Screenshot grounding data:
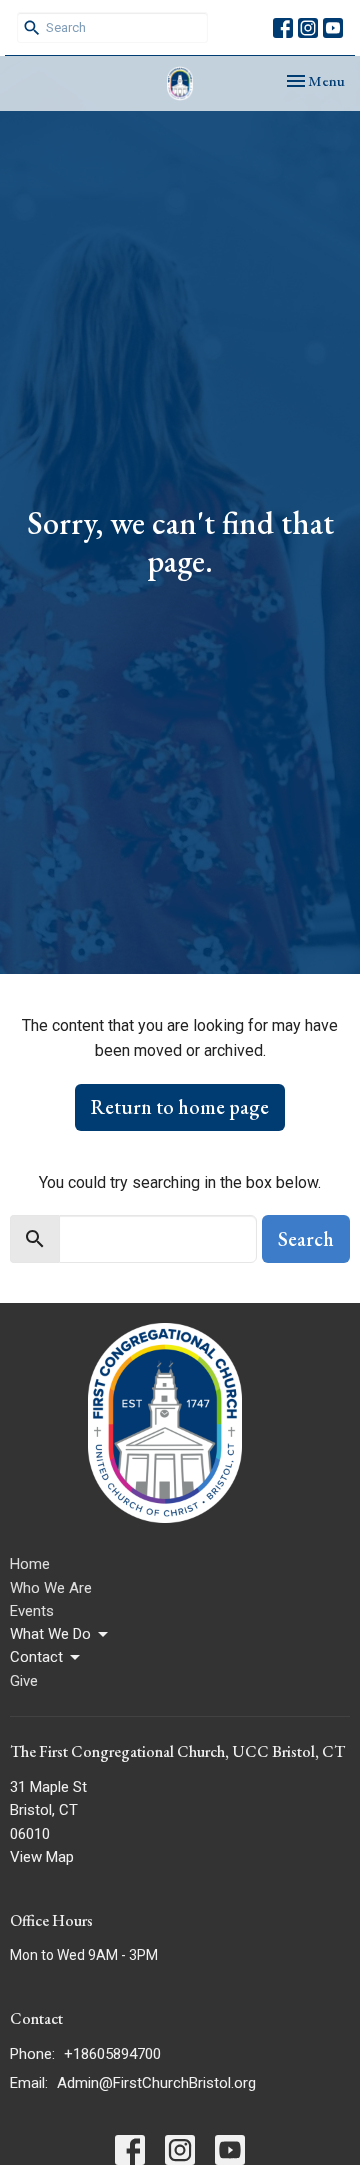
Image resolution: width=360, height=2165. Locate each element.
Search (306, 1239)
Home (30, 1564)
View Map (42, 1857)
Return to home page (180, 1107)
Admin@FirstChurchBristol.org (156, 2083)
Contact (36, 1657)
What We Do (50, 1634)
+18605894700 (112, 2054)
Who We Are (51, 1588)
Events (32, 1611)
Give (24, 1681)
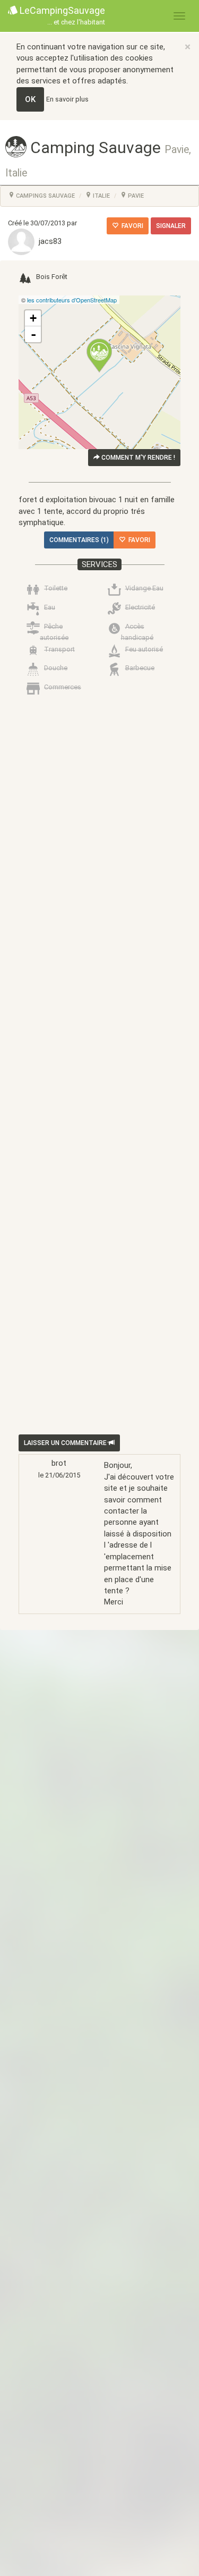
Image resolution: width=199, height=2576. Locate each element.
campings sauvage (44, 195)
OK (30, 99)
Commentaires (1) (79, 540)
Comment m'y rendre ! (137, 457)
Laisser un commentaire (66, 1443)
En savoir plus (67, 99)
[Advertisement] (99, 1122)
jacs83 (48, 241)
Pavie (135, 195)
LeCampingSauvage (61, 15)
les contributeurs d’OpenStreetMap (72, 299)
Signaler (171, 226)
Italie (100, 195)
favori (130, 226)
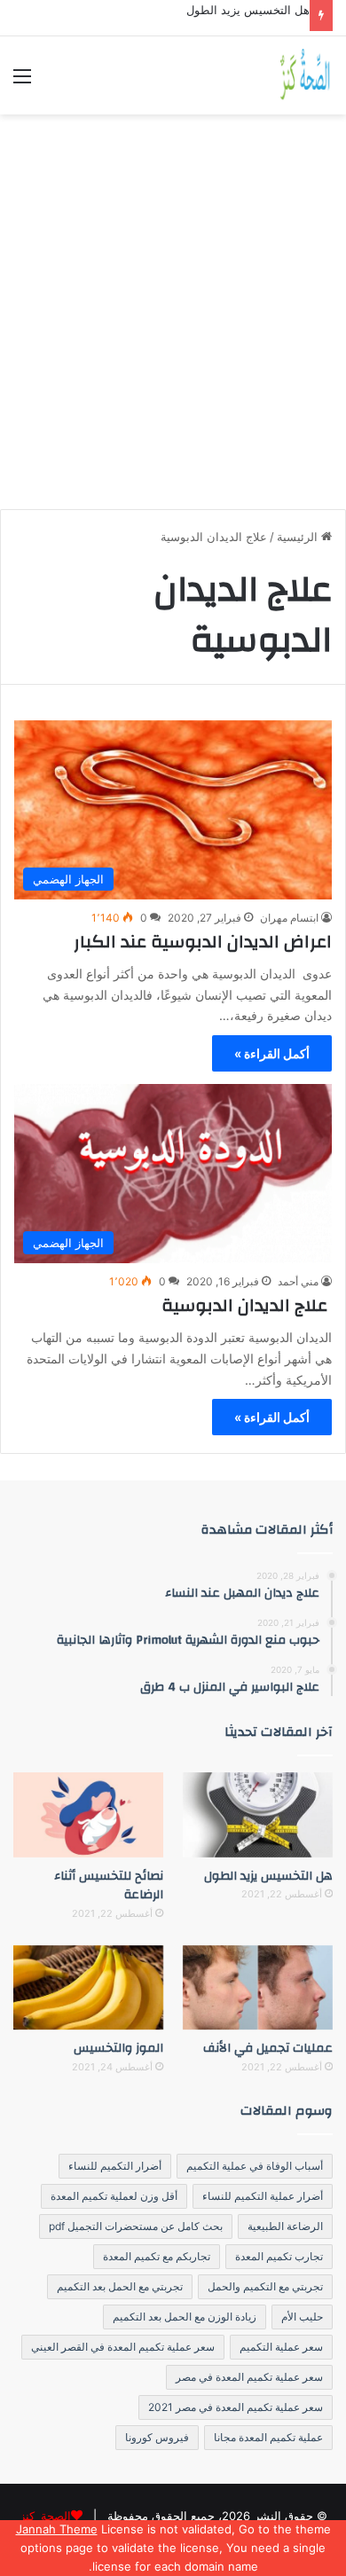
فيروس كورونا (157, 2437)
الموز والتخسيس (118, 2048)
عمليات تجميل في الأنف (268, 2048)
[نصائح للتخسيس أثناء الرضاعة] (88, 1814)
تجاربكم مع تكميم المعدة (156, 2256)
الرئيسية (299, 537)
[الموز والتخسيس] (88, 1987)
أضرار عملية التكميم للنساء (262, 2196)
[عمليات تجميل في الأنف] (258, 1987)
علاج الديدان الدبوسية (246, 1305)
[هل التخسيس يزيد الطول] (258, 1814)
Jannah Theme (57, 2529)
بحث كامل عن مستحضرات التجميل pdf (136, 2226)
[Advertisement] (173, 305)
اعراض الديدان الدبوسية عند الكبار (203, 941)
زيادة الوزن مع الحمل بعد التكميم (184, 2316)
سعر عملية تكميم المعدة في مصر (249, 2377)
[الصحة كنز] (306, 75)
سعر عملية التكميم (281, 2346)
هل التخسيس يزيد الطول (248, 10)
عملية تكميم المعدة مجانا (268, 2437)
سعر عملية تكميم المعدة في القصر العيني (123, 2346)
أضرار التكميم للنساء (114, 2165)
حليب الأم (302, 2316)
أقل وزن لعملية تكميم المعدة (114, 2196)
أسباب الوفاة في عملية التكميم (254, 2165)
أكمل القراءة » (272, 1053)
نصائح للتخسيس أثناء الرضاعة (108, 1886)
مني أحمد (298, 1281)
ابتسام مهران (289, 917)
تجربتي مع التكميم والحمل (265, 2286)
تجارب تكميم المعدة (279, 2256)
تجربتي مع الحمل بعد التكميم (120, 2286)
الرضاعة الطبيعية (285, 2226)
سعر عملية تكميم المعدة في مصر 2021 (235, 2407)
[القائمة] (22, 82)
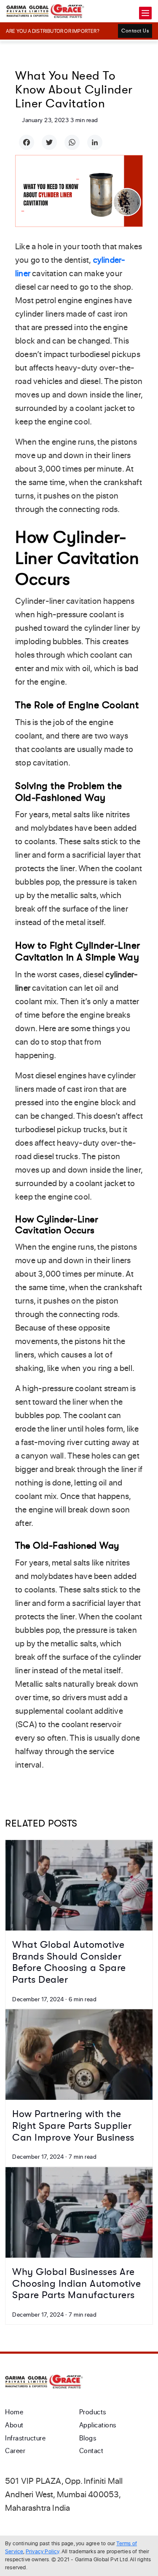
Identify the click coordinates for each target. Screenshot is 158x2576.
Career (15, 2451)
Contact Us (135, 31)
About (14, 2425)
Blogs (87, 2438)
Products (92, 2412)
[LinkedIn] (94, 142)
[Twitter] (49, 142)
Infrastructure (25, 2438)
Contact (91, 2451)
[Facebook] (26, 142)
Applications (97, 2425)
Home (14, 2412)
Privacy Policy (42, 2551)
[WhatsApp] (72, 142)
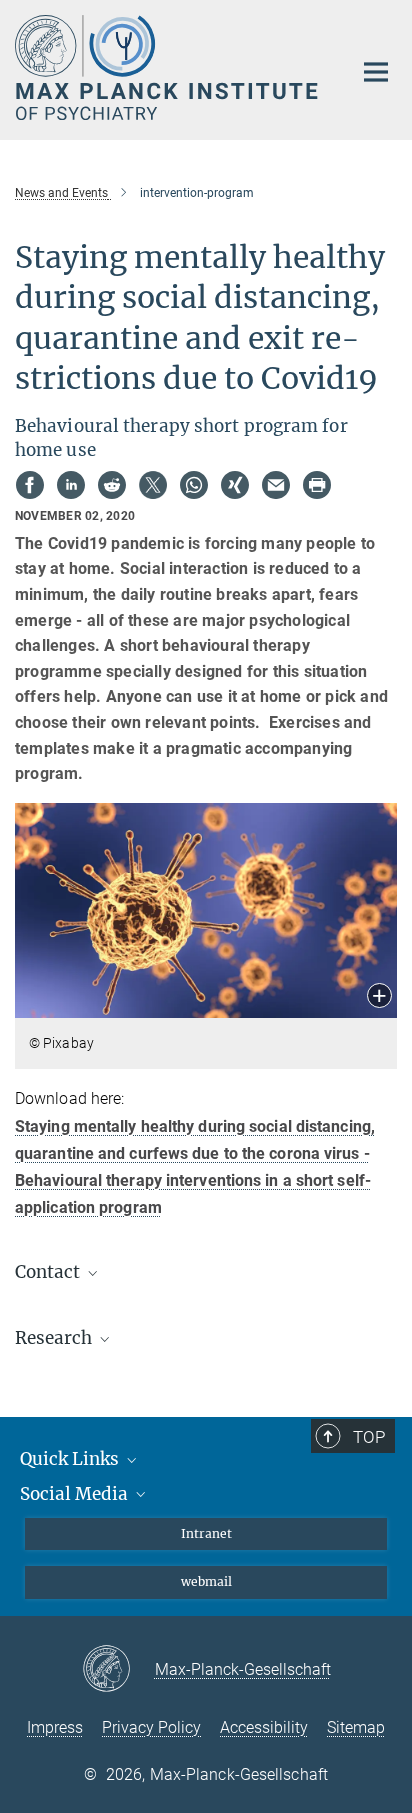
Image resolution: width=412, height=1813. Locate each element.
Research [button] (55, 1338)
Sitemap (356, 1727)
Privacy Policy (151, 1727)
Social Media (76, 1494)
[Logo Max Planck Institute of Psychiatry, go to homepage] (168, 67)
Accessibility (264, 1727)
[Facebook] (30, 485)
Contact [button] (49, 1272)
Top (369, 1437)
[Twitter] (153, 485)
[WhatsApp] (194, 485)
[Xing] (235, 485)
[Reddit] (112, 485)
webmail (206, 1581)
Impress (55, 1727)
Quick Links (71, 1459)
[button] (379, 997)
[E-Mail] (276, 485)
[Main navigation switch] (376, 72)
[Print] (317, 485)
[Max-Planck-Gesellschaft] (118, 1670)
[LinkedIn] (71, 485)
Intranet (206, 1533)
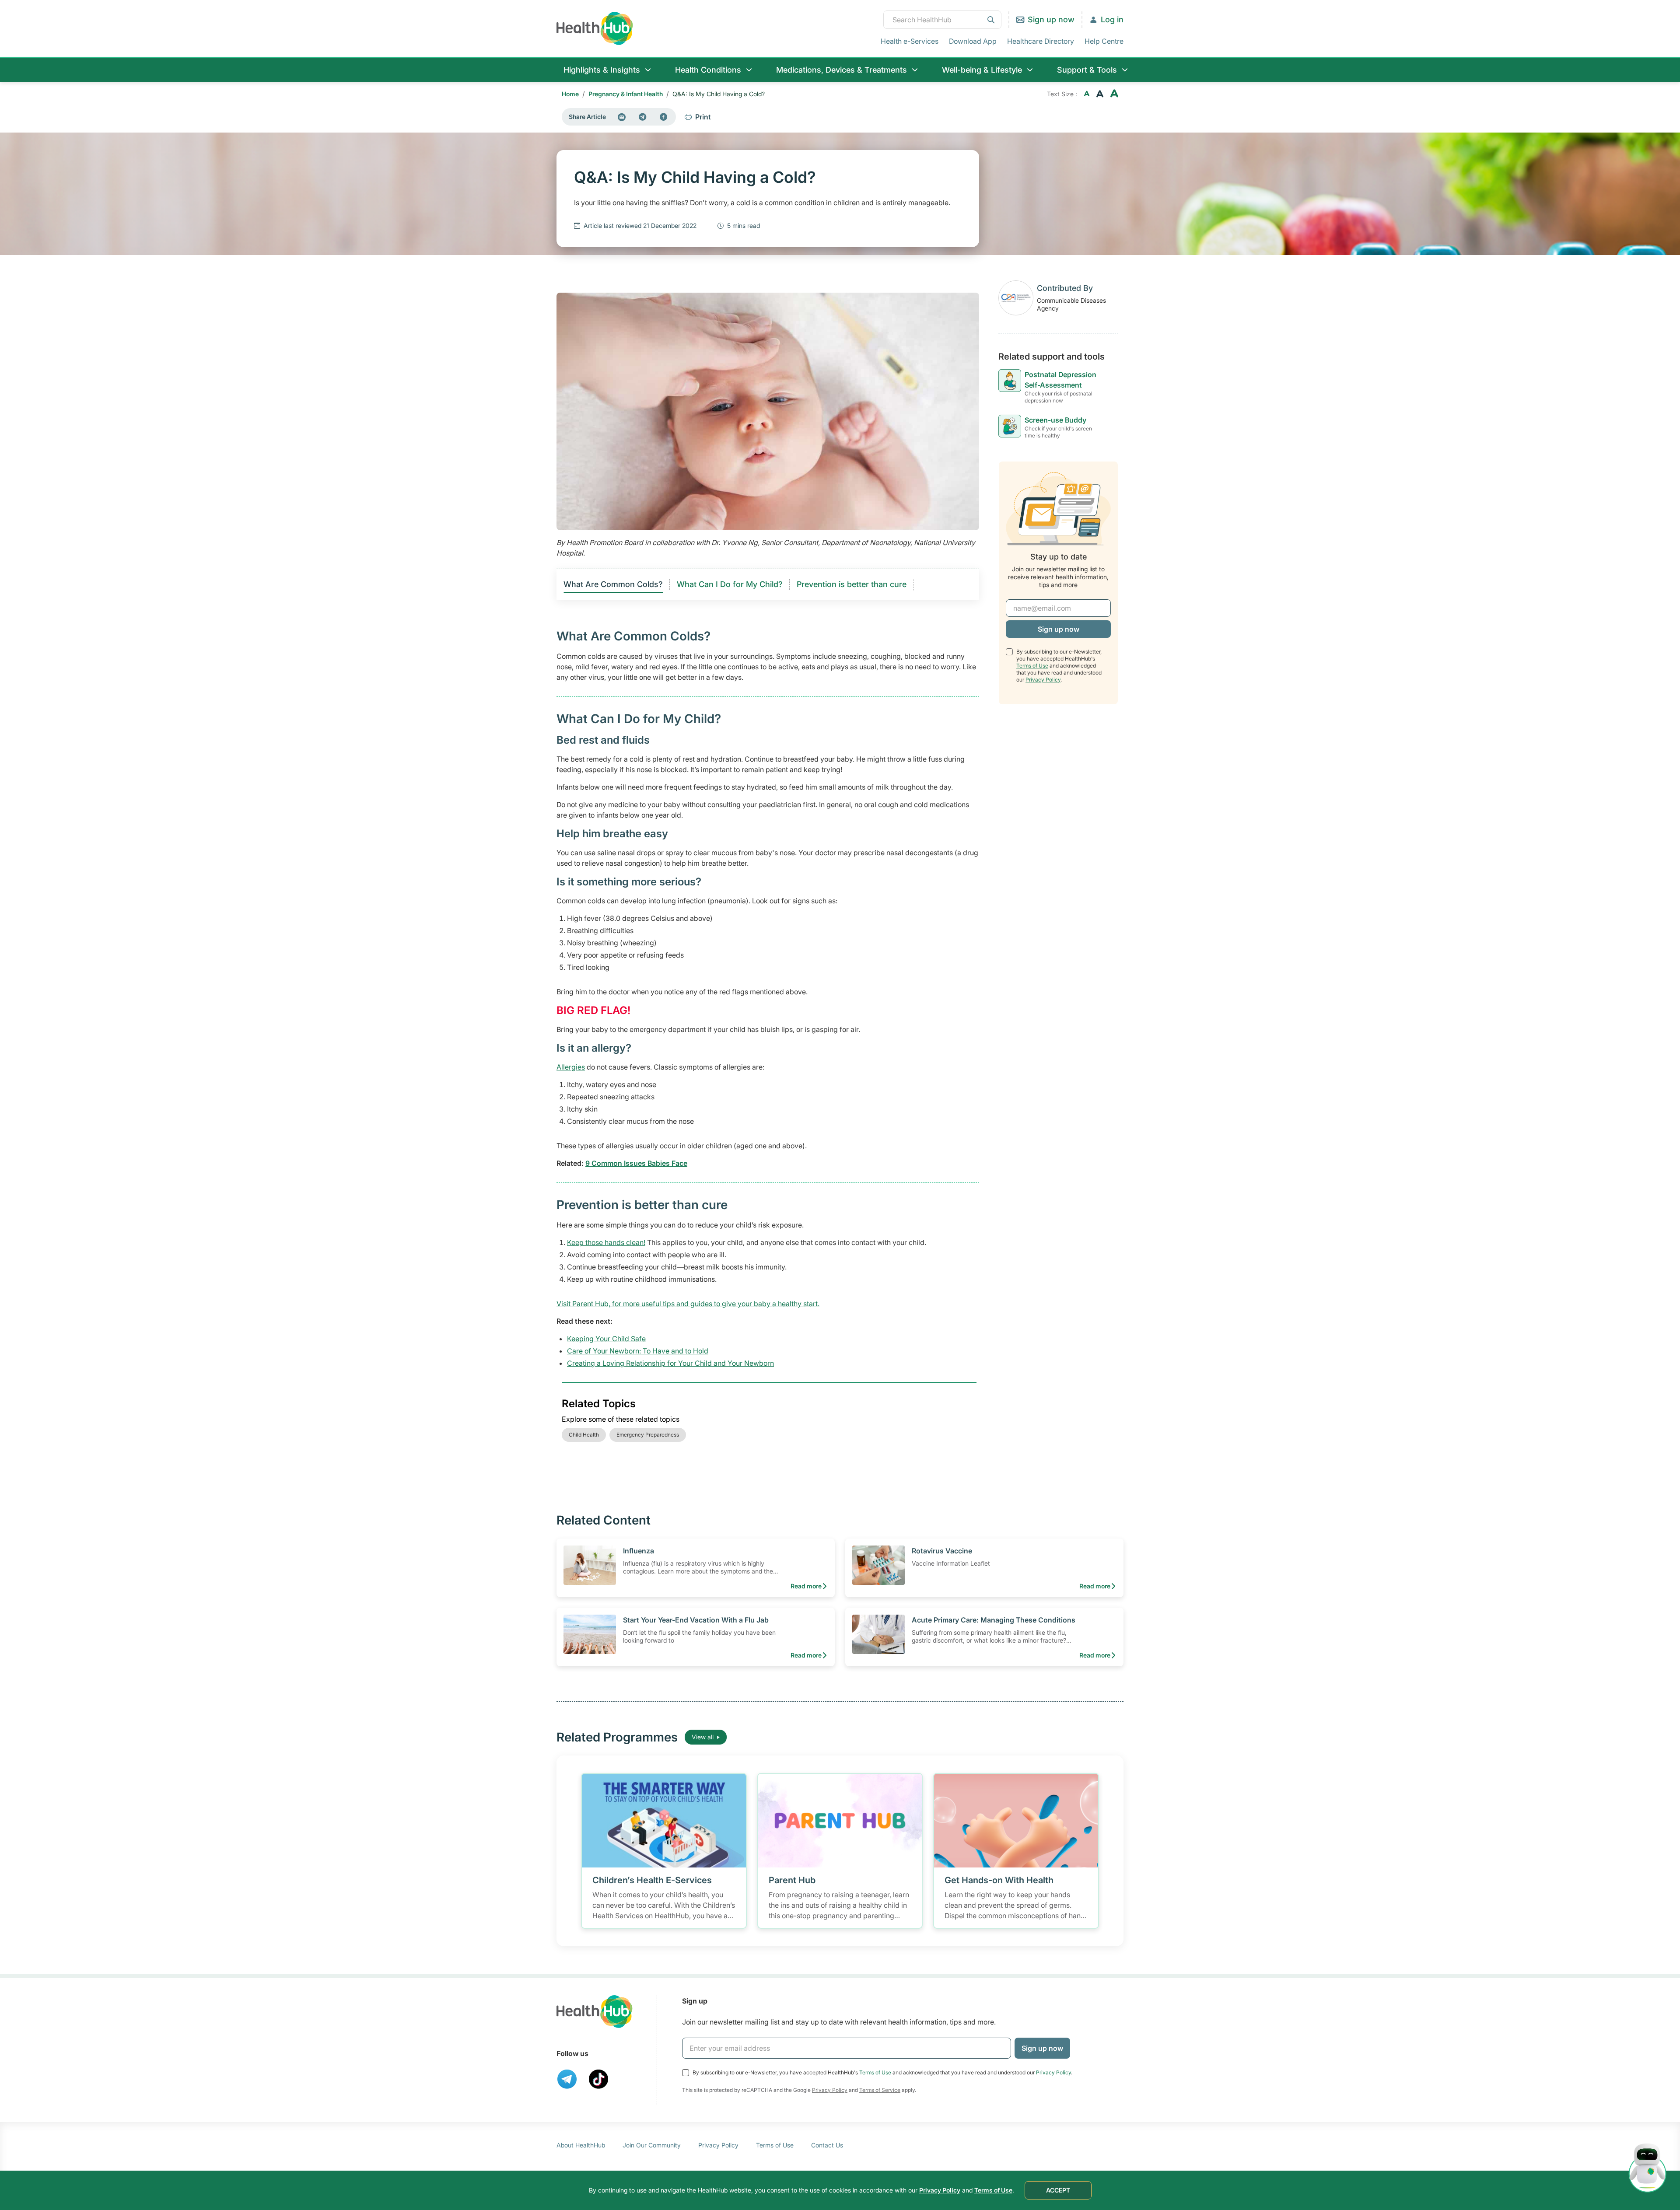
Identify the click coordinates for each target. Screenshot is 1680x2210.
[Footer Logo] (594, 2011)
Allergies (570, 1067)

Task description: Give every entry back unchanged, with no pictures.

Answer space:
Image resolution: width=360, height=2165. Locate each element.
Search (306, 1239)
Home (30, 1564)
View Map (42, 1857)
Return to home page (180, 1107)
Admin@FirstChurchBristol.org (156, 2083)
Contact (36, 1657)
What We Do (50, 1634)
+18605894700 (112, 2054)
Who We Are (51, 1588)
Events (32, 1611)
Give (24, 1681)
Image resolution: width=199, height=2576. Locate each element.
campings sauvage (44, 195)
OK (30, 99)
Commentaires (1) (79, 540)
Comment m'y rendre ! (137, 457)
Laisser un commentaire (66, 1443)
En savoir plus (67, 99)
[Advertisement] (99, 1122)
jacs83 (48, 241)
Pavie (135, 195)
LeCampingSauvage (61, 15)
les contributeurs d’OpenStreetMap (72, 299)
Signaler (171, 226)
Italie (100, 195)
favori (130, 226)
فيروس كورونا (157, 2437)
الموز والتخسيس (118, 2048)
عمليات تجميل في الأنف (268, 2048)
[نصائح للتخسيس أثناء الرضاعة] (88, 1814)
تجاربكم مع تكميم المعدة (156, 2256)
الرئيسية (299, 537)
[الموز والتخسيس] (88, 1987)
أضرار عملية التكميم للنساء (262, 2196)
[عمليات تجميل في الأنف] (258, 1987)
علاج الديدان الدبوسية (246, 1305)
[هل التخسيس يزيد الطول] (258, 1814)
Jannah Theme (57, 2529)
بحث كامل عن مستحضرات التجميل pdf (136, 2226)
[Advertisement] (173, 305)
اعراض الديدان الدبوسية عند الكبار (203, 941)
زيادة الوزن مع الحمل بعد التكميم (184, 2316)
سعر عملية تكميم المعدة في مصر (249, 2377)
[الصحة كنز] (306, 75)
سعر عملية التكميم (281, 2346)
هل التخسيس يزيد الطول (248, 10)
عملية تكميم المعدة مجانا (268, 2437)
سعر عملية تكميم المعدة في القصر العيني (123, 2346)
أضرار التكميم للنساء (114, 2165)
حليب الأم (302, 2316)
أقل وزن لعملية تكميم المعدة (114, 2196)
أسباب الوفاة في عملية التكميم (254, 2165)
أكمل القراءة » (272, 1053)
نصائح للتخسيس أثناء الرضاعة (108, 1886)
مني أحمد (298, 1281)
ابتسام مهران (289, 917)
تجربتي مع التكميم والحمل (265, 2286)
تجارب تكميم المعدة (279, 2256)
تجربتي مع الحمل بعد التكميم (120, 2286)
الرضاعة الطبيعية (285, 2226)
سعر عملية تكميم المعدة في مصر 2021 (235, 2407)
[القائمة] (22, 82)
Identify the click coordinates for each target. Screenshot is 158x2576.
Career (15, 2451)
Contact Us (135, 31)
About (14, 2425)
Blogs (87, 2438)
Products (92, 2412)
[LinkedIn] (94, 142)
[Twitter] (49, 142)
Infrastructure (25, 2438)
Contact (91, 2451)
[Facebook] (26, 142)
Applications (97, 2425)
Home (14, 2412)
Privacy Policy (42, 2551)
[WhatsApp] (72, 142)
Image resolution: width=412, height=1813. Locate each element.
Research [button] (55, 1338)
Sitemap (356, 1727)
Privacy Policy (151, 1727)
Social Media (76, 1494)
[Logo Max Planck Institute of Psychiatry, go to homepage] (168, 67)
Accessibility (264, 1727)
[Facebook] (30, 485)
Contact [button] (49, 1272)
Top (369, 1437)
[Twitter] (153, 485)
[WhatsApp] (194, 485)
[Xing] (235, 485)
[Reddit] (112, 485)
webmail (206, 1581)
Impress (55, 1727)
Quick Links (71, 1459)
[button] (379, 997)
[E-Mail] (276, 485)
[Main navigation switch] (376, 72)
[Print] (317, 485)
[Max-Planck-Gesellschaft] (118, 1670)
[LinkedIn] (71, 485)
Intranet (206, 1533)
Identify the click coordinates for each target. Screenshot is 1680x2210.
[Footer Logo] (594, 2011)
Allergies (570, 1067)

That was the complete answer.